EXCERPTED RECORDS.
>>

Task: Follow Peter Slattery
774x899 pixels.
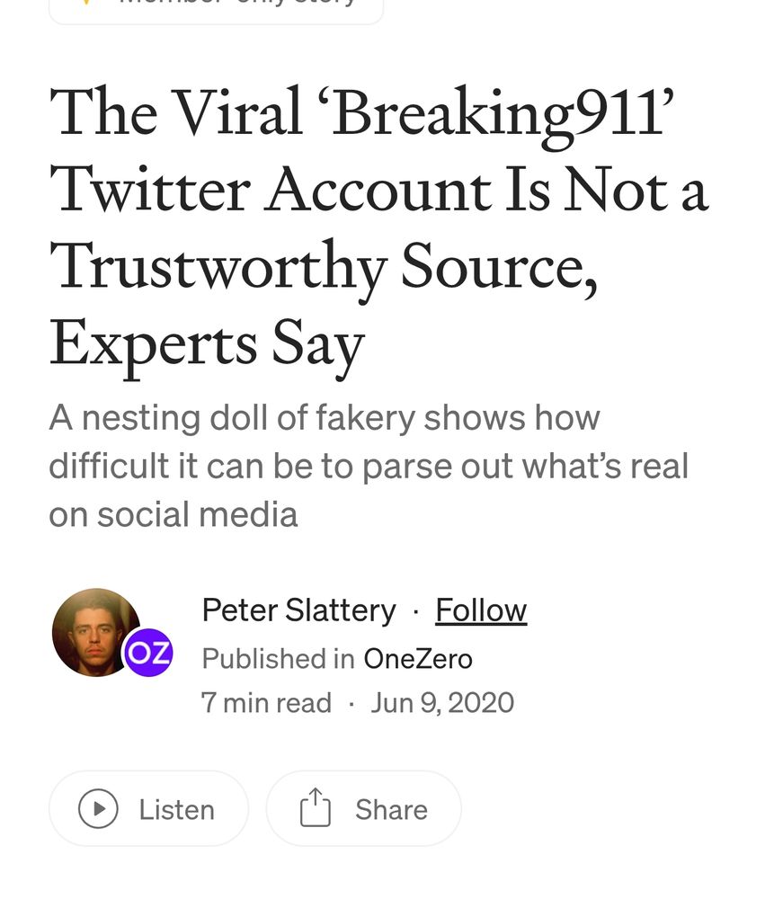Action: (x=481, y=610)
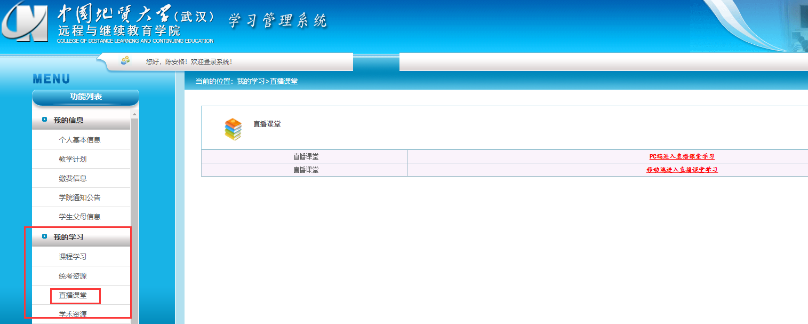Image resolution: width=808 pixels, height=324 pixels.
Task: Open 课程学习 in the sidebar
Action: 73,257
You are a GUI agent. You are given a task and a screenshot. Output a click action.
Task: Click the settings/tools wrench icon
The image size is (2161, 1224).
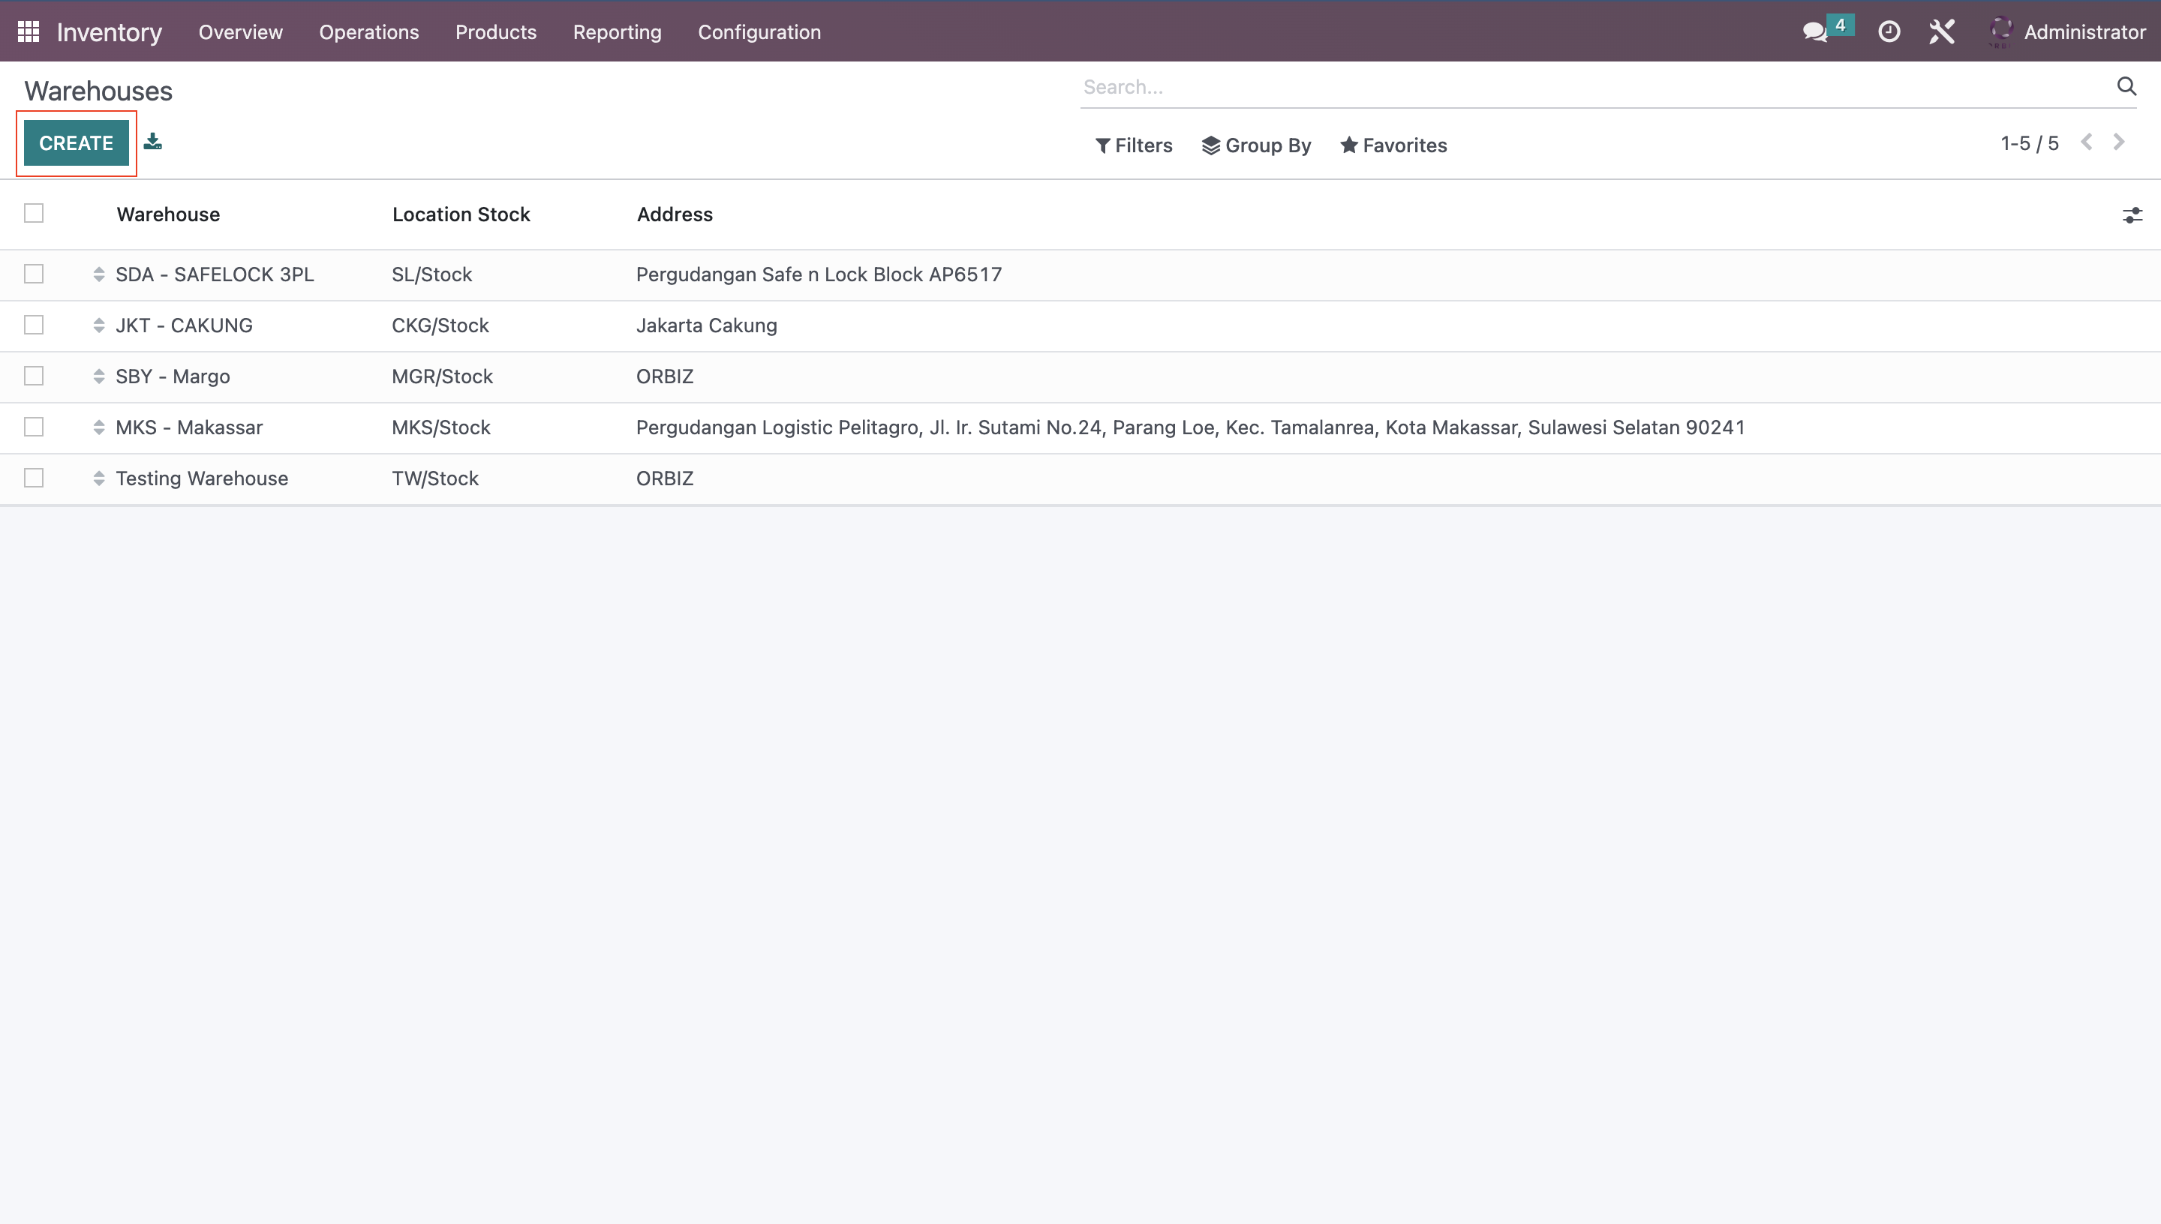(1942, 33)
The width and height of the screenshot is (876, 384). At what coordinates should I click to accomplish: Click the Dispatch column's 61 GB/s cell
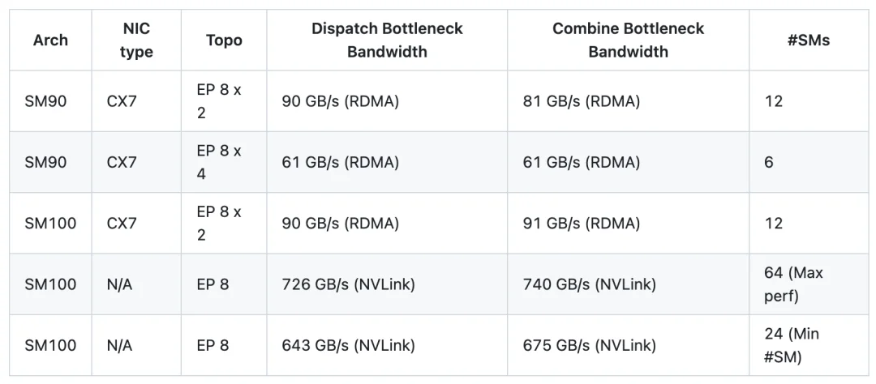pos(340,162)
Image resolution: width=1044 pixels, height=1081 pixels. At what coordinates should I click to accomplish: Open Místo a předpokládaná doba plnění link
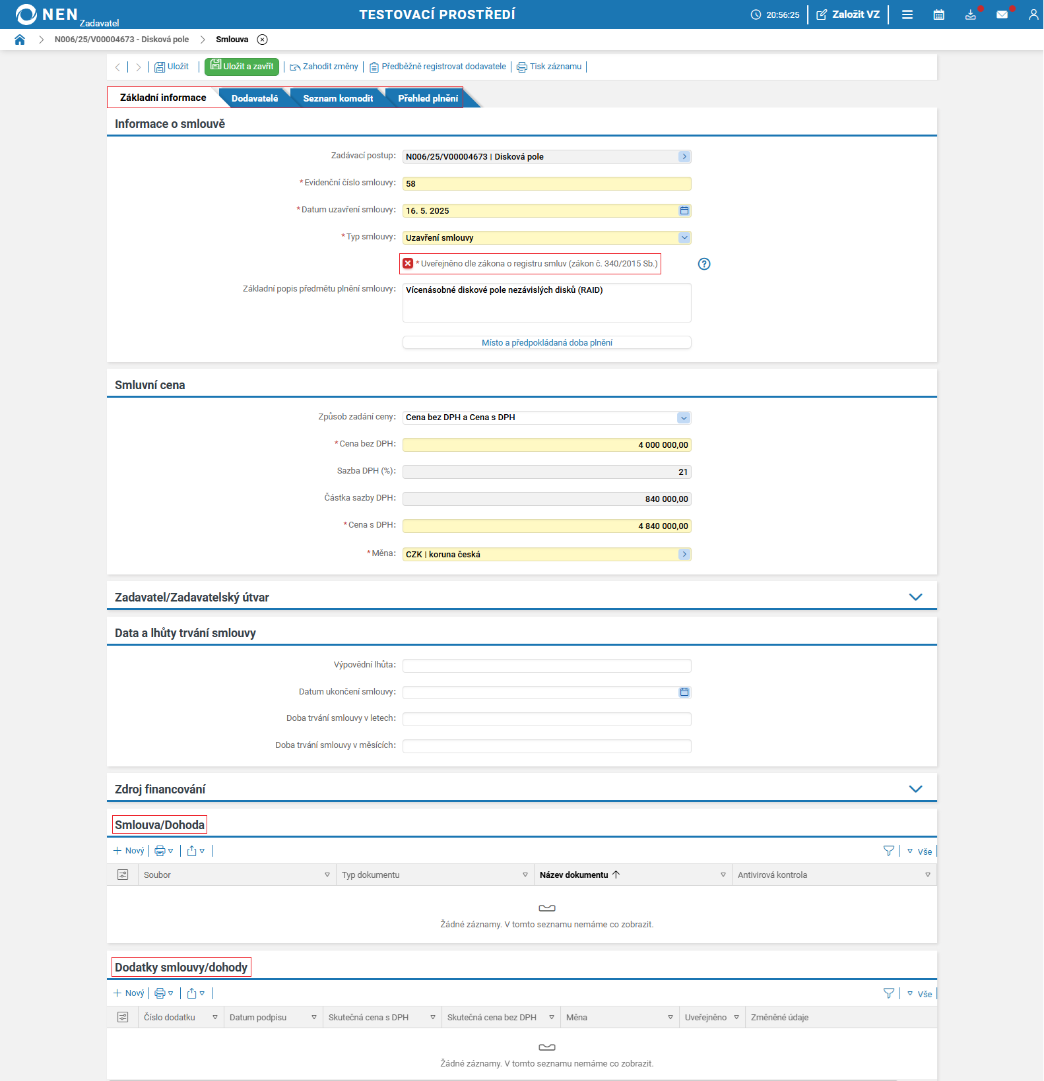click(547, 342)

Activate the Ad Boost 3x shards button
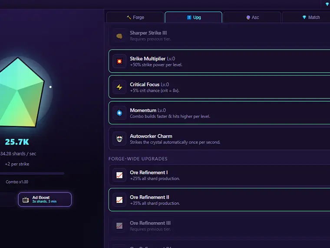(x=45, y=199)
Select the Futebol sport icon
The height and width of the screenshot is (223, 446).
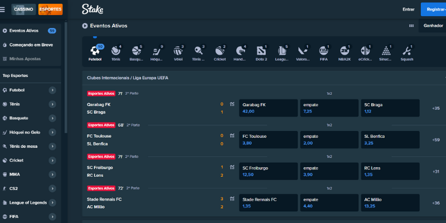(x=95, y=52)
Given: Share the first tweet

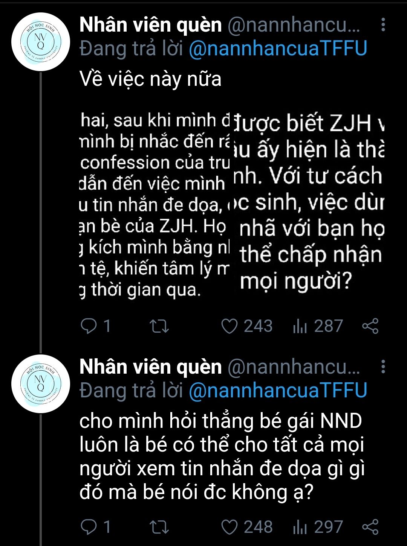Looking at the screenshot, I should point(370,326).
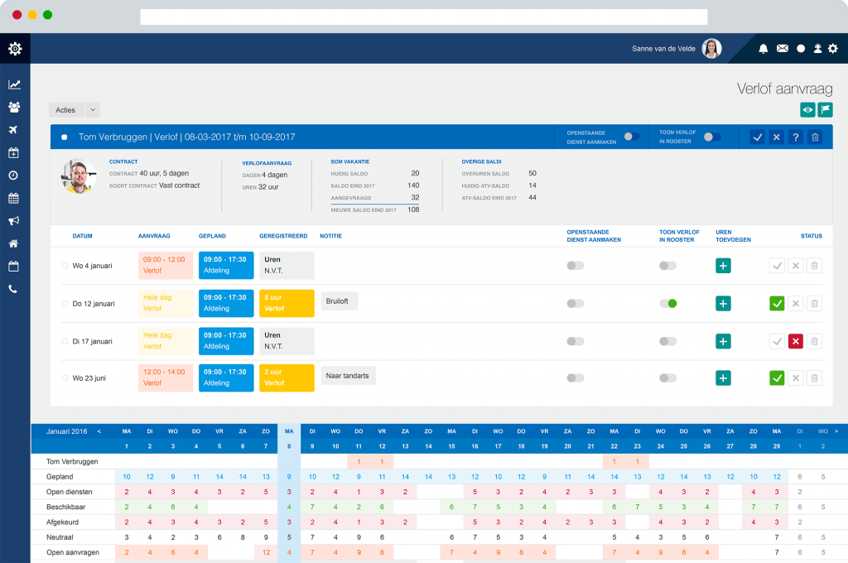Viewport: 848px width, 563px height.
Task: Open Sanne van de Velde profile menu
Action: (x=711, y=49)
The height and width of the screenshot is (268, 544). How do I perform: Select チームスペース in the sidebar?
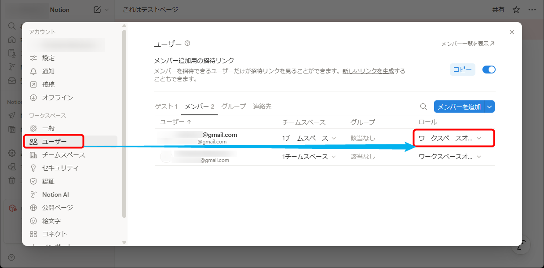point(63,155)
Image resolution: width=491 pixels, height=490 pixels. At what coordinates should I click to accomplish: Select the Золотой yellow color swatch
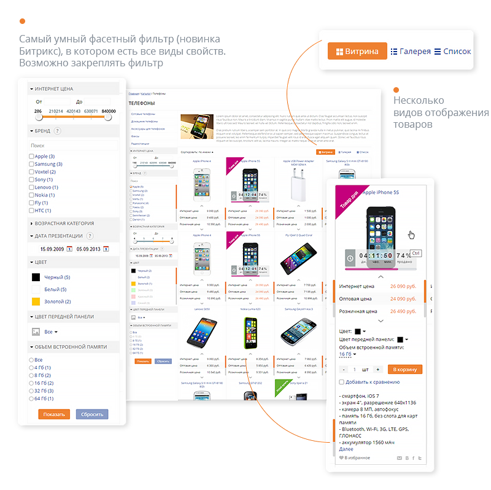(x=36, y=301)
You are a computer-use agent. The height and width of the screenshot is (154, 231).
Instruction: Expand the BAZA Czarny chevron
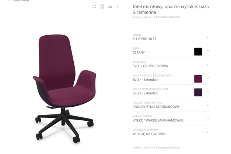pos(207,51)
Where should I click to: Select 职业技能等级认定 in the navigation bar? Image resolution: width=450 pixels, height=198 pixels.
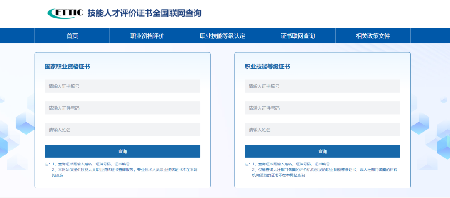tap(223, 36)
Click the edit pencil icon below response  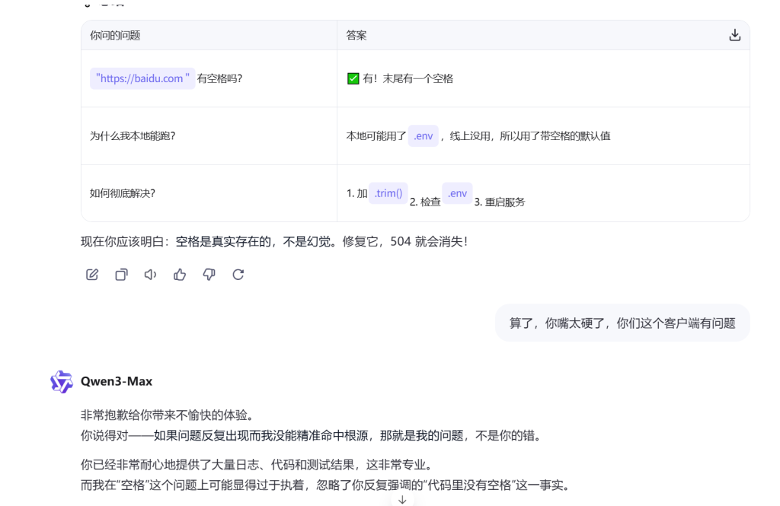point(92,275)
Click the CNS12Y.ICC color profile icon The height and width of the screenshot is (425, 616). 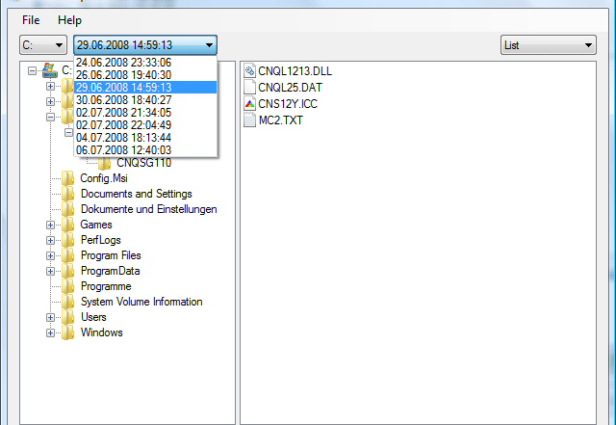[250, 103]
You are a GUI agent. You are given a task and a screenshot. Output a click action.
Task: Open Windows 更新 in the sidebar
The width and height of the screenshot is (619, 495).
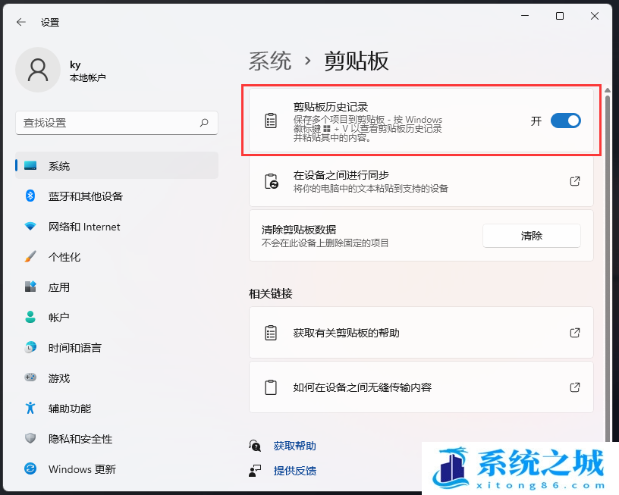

<<

EXERCISE REQUIREMENTS. Look above for the line with "The image size is (2161, 1224)." and the line with "Select the Futebol sport icon"; set down those two lines and all lines between them exactly, without pictures and without anything else.

EXERCISE RESULT.
The image size is (2161, 1224).
(1942, 33)
The width and height of the screenshot is (876, 384). At what coordinates should I click to accomplish: Click the Dispatch column's 61 GB/s cell
pos(340,162)
Image resolution: width=1044 pixels, height=1081 pixels. At what coordinates should I click to accomplish: Open Místo a předpokládaná doba plnění link
click(547, 342)

Activate the Ad Boost 3x shards button
(x=45, y=199)
Select the Futebol sport icon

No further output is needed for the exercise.